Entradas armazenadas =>

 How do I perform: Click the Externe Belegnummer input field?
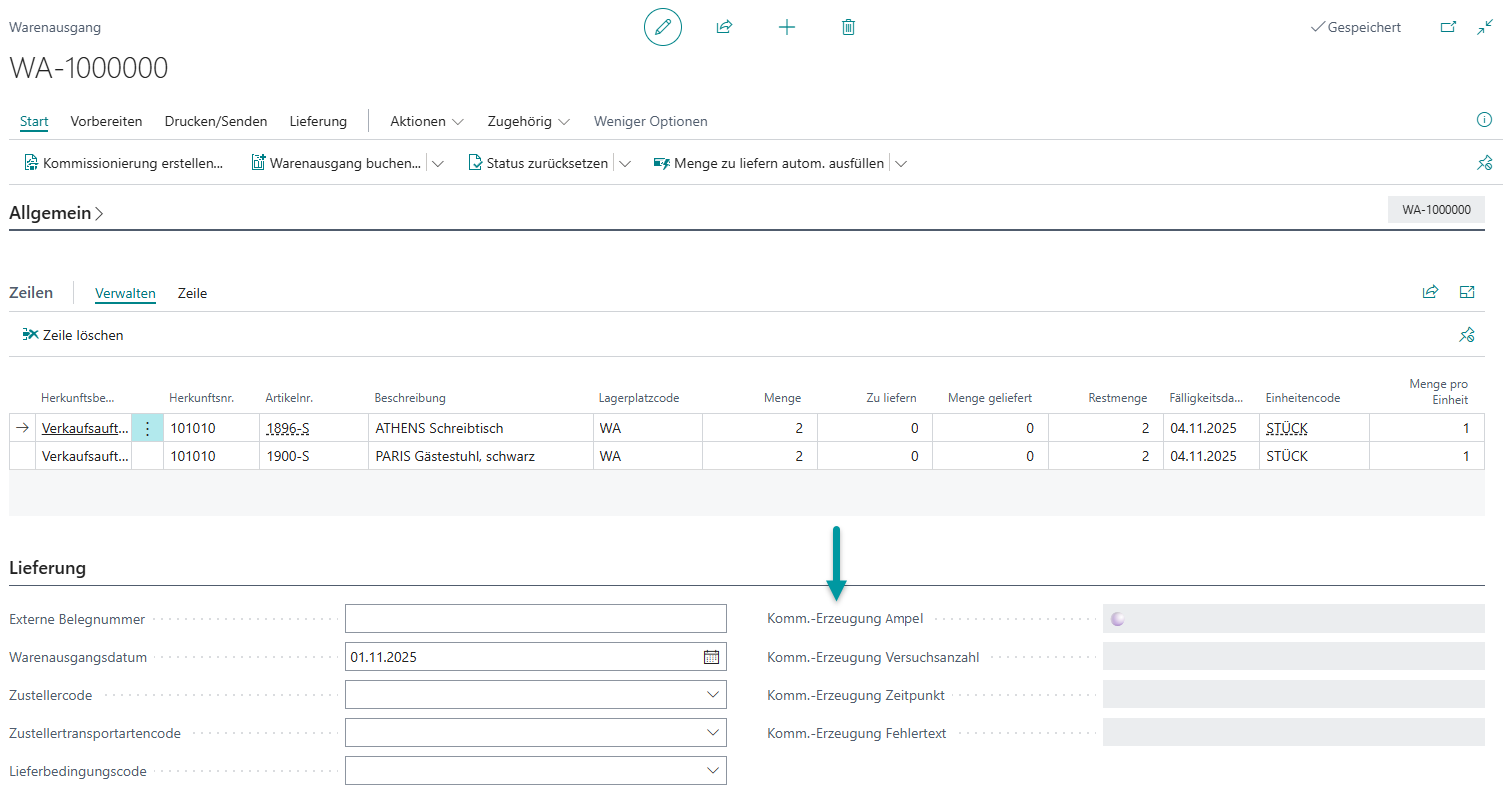[x=535, y=619]
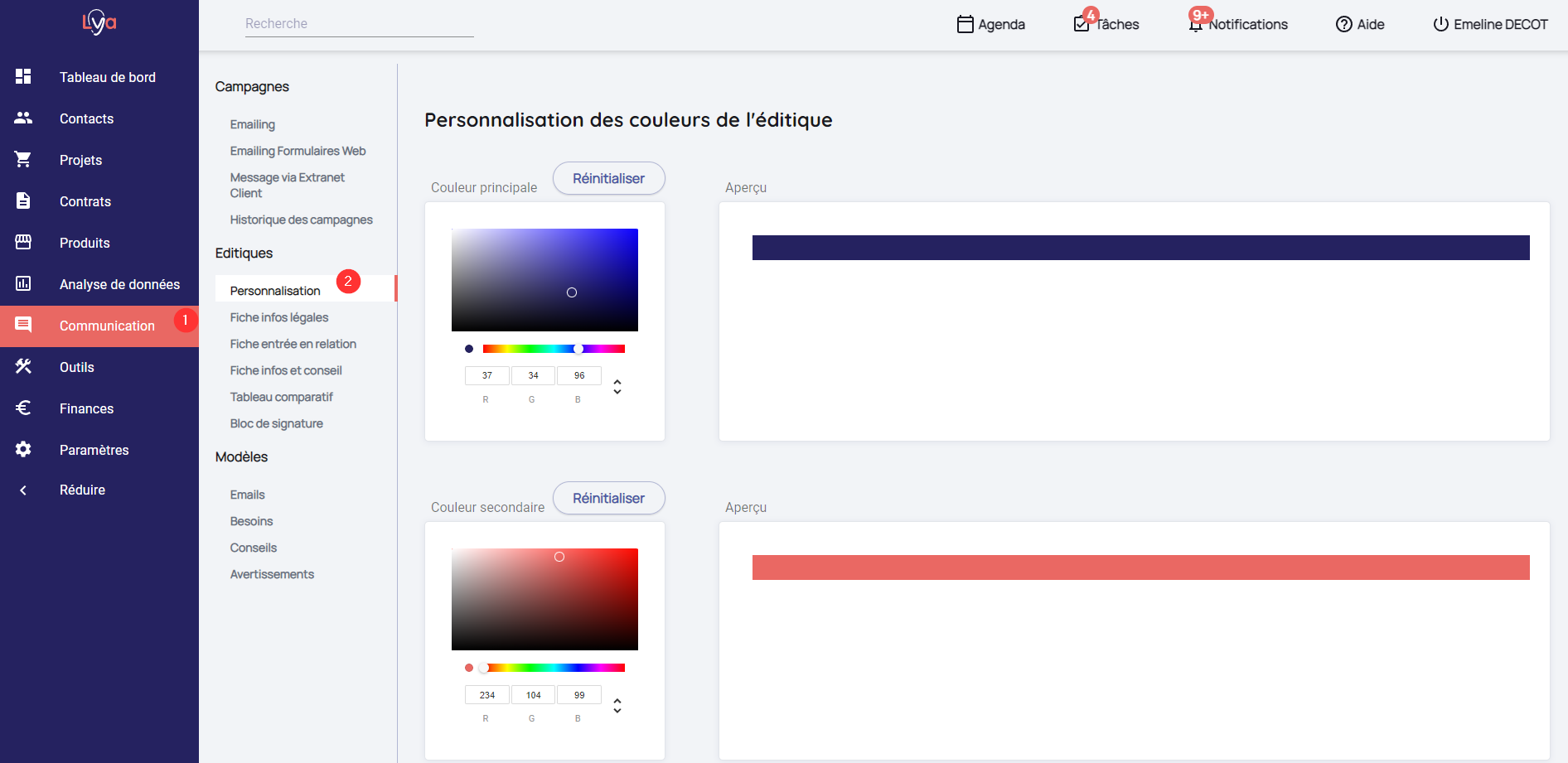The height and width of the screenshot is (763, 1568).
Task: Select Bloc de signature in Editiques
Action: tap(277, 423)
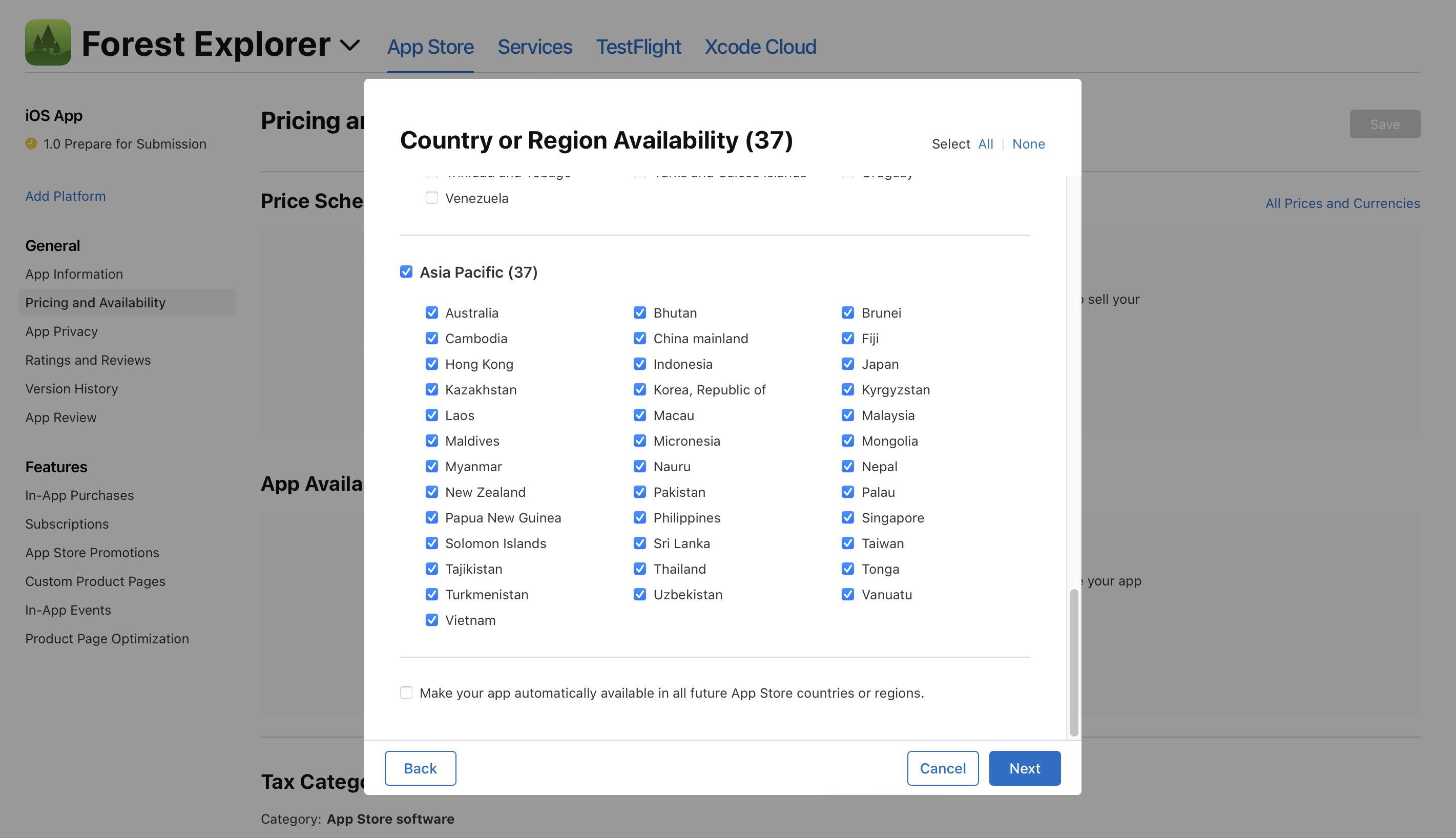Click the None selection link
The width and height of the screenshot is (1456, 838).
[x=1028, y=144]
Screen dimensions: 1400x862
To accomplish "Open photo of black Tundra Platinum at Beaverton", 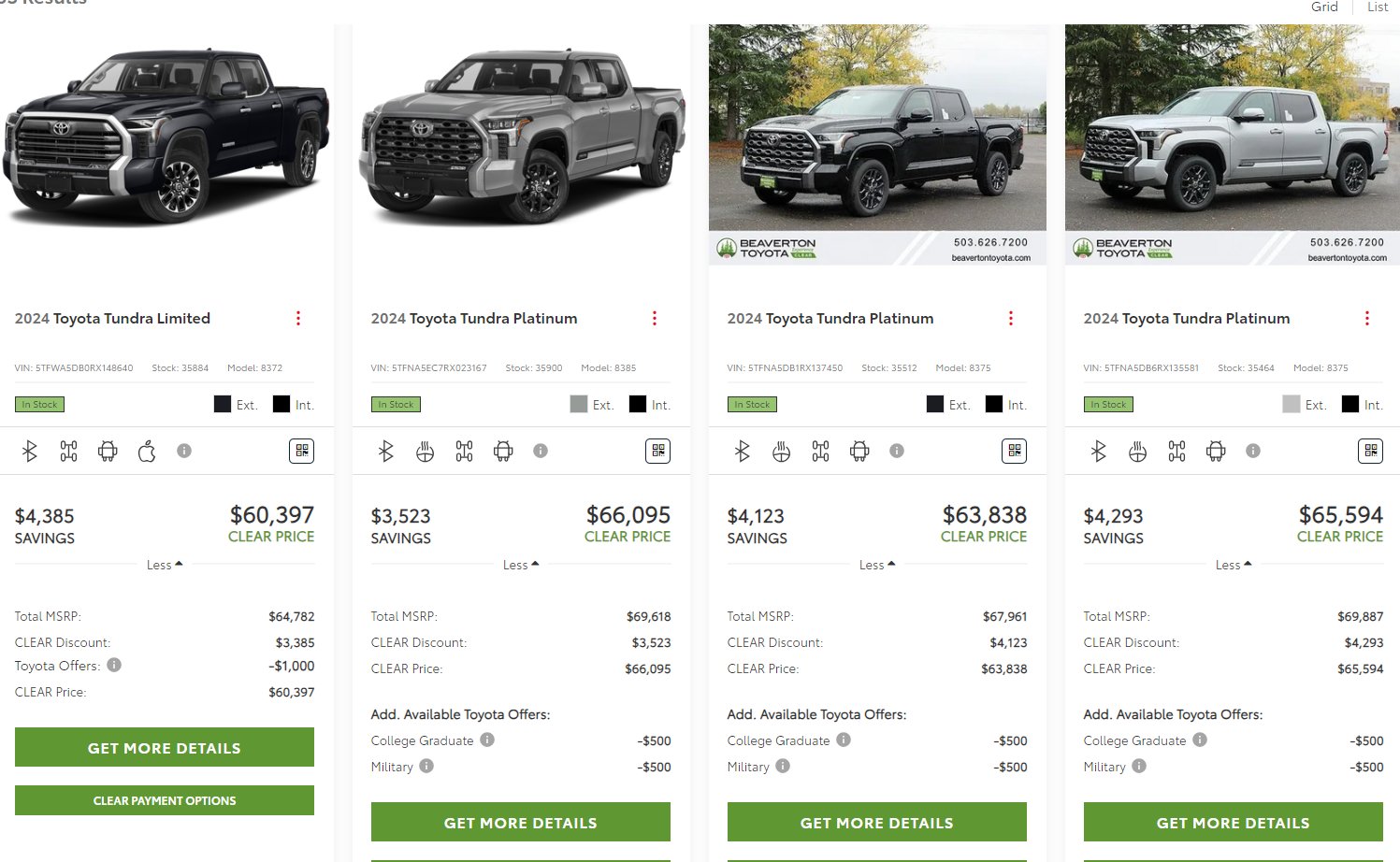I will pyautogui.click(x=877, y=145).
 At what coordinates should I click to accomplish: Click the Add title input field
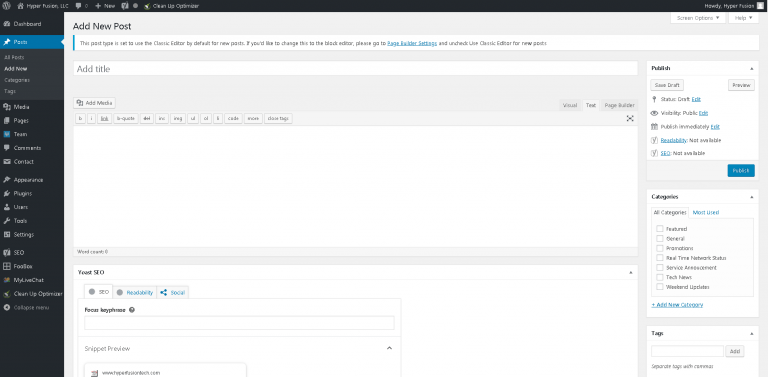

A tarefa =>
Mostre cada linha das entradas em que aparece a palavra "input".

Resposta completa =>
 How do I perform: Click the Externe Belegnummer input field?
 At what coordinates should I click to accomplish: Click the Add title input field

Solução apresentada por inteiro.